Film Review: HUNTING PIGNUT (Canada 2016)

Hunting Pignut Poster

Bernice, a 15 year old misfit runs away from her rural Newfoundland community in search of Pignut, a tormented and violent gutter punk, after he steals her father’s ashes right out of his urn.


Martine Blue


Martine Blue


Taylor HicksonJoel Thomas HynesBridget Wareham

HUNTING PIGNUT can be considered a true female project (from Newfoundland, Canada) with a female writer and director Martine Blue and two strong female protagonists. It is also Blue’s first feature and an autobiographical one at that. It is therefore not surprising that the film won Best First Feature at the Arizona International Film Festival and Best Canadian Feature at the Female Eye Film Festival.

The story centres on 15-year-old Bernice Kilfoy (rising star Taylor Hickson, fresh from her debut DEADPOOL). She hates her life in tiny, isolated Black Gut, Newfoundland. She believes that she will never live down a traumatic childhood that left her body and psyche deeply scarred. Bean (Amelia Manuel), her mother, tries to be a friend but is too busy struggling to get ahead. Self-centred, lonely, starved for attention and shunned by her peers, Bernice, who is bullied and constantly being beaten up, makes up stories about hanging out with her dad, of whom she hasn’t seen in 10 years. Her dejected spirit takes a strange turn when her dad dies of a heroin overdose and Pignut (Joel Thomas Hynes), a nihilistic gutter punk, shows up for his wake.

The death and funeral service occurs at the start of the film. The service is crashed by Pignuts punk friends who are thrown out of the funeral hall. It is discovered that they have stolen the father’s ashes.

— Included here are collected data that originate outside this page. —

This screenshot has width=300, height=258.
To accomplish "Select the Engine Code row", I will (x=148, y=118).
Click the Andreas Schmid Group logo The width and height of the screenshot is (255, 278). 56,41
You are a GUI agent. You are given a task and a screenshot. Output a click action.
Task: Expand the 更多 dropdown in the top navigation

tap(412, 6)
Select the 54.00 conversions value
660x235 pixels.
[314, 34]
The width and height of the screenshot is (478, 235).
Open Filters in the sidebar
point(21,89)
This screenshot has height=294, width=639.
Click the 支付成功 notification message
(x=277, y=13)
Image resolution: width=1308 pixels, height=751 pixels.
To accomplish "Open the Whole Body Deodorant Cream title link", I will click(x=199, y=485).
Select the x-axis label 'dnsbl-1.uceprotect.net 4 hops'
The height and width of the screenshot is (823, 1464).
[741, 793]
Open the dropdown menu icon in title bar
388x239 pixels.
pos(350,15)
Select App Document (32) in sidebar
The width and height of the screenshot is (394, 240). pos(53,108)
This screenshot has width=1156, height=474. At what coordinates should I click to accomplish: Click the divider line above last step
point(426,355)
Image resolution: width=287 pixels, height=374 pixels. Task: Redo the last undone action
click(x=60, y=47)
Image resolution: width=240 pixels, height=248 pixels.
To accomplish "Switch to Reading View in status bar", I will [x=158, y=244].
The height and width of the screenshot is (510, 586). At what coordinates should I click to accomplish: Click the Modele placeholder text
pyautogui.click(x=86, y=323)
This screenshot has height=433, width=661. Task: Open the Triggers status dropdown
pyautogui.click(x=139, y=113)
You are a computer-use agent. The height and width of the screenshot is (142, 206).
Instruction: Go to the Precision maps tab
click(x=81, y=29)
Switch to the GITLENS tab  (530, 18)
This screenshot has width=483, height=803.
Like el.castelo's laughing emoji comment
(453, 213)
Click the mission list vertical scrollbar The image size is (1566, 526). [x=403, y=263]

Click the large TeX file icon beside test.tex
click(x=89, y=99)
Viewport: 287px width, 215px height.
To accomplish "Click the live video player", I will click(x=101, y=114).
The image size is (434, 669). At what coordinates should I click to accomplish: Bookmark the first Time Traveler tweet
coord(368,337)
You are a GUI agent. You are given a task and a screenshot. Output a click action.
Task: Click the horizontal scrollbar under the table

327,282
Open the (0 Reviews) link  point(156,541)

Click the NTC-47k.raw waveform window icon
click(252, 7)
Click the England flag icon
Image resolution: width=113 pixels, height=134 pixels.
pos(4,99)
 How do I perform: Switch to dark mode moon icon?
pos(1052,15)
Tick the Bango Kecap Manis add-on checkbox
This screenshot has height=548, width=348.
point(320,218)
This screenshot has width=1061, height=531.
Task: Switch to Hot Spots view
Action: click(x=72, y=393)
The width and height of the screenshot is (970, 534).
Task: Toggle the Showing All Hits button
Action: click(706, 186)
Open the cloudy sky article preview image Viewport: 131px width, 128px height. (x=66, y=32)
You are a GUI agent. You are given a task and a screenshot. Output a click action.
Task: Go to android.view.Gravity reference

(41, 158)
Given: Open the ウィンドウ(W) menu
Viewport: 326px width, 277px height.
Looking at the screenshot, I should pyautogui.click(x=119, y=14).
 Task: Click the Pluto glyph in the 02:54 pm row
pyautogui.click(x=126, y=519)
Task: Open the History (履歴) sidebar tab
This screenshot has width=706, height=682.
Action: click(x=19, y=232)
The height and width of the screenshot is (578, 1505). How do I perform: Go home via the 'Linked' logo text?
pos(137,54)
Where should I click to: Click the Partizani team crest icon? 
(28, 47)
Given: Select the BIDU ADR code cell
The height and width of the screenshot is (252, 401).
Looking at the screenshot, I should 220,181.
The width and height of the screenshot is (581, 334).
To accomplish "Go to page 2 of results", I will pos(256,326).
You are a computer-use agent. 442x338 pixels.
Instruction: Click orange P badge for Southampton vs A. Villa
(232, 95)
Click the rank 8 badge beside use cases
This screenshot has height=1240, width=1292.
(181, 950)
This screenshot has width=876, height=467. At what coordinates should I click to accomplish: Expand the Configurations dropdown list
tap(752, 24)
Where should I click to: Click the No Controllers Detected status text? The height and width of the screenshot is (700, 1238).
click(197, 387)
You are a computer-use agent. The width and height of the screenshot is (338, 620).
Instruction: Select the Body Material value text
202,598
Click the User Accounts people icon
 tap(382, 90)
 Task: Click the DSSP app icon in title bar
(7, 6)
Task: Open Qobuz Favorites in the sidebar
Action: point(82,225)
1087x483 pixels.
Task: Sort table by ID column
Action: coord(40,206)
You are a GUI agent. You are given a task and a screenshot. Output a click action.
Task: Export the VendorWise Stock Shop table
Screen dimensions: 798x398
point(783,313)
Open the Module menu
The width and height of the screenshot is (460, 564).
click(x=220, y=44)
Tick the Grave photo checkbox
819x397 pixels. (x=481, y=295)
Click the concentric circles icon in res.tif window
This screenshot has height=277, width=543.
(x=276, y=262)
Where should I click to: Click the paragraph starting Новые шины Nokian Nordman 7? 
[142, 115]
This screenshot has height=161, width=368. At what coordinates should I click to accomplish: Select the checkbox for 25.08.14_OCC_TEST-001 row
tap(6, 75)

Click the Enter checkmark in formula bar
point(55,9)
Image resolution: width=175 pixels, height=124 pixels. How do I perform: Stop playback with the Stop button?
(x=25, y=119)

Bernice stumbles upon Pignut’s writing journal and becomes obsessed with discovering more about her father, his mysterious facial tattoo, his best friend Pignut and their clan of nomadic gutter punks. Bernice embarks on an odyssey to hunt down her father’s ashes and to discover her place in his heart and in the world.

The best thing of the film is the depiction of the punk gutter scene. Director Blue drew on her previous experiences when she herself was in this scene. These people, squatted, panhandled and ate food from garbage dumpsters.

Bernice is shown in the film as a rebel who dives into the group, which initially rejects her due to her age.

The trouble with the film is that the story is not credible and filled with too may coincidences. The mother, Bean is genuinely trying to make an effort to connect with her daughter and it is hard to believe that Bernice still shuns her. When Bean travels to the city to find Bernice, she finds her out of the blue in a building doing drugs. The chances of this happening is close to negligible. In another scene after Bernice is beaten up by a punk ember, the cops happen to be right there.

At least Hickson and Manuel deliver winning performances as daughter and mother. Comedienne Mary Walsh, who happens to be appearing in anything Newfoundland has a cameo in the film.

Despite the film’s well intentions, like attempting to show love within the punk group, the film fails from its careless writing. The film benefits from a strong female presence but HUNTING PIGNUT deserves much better.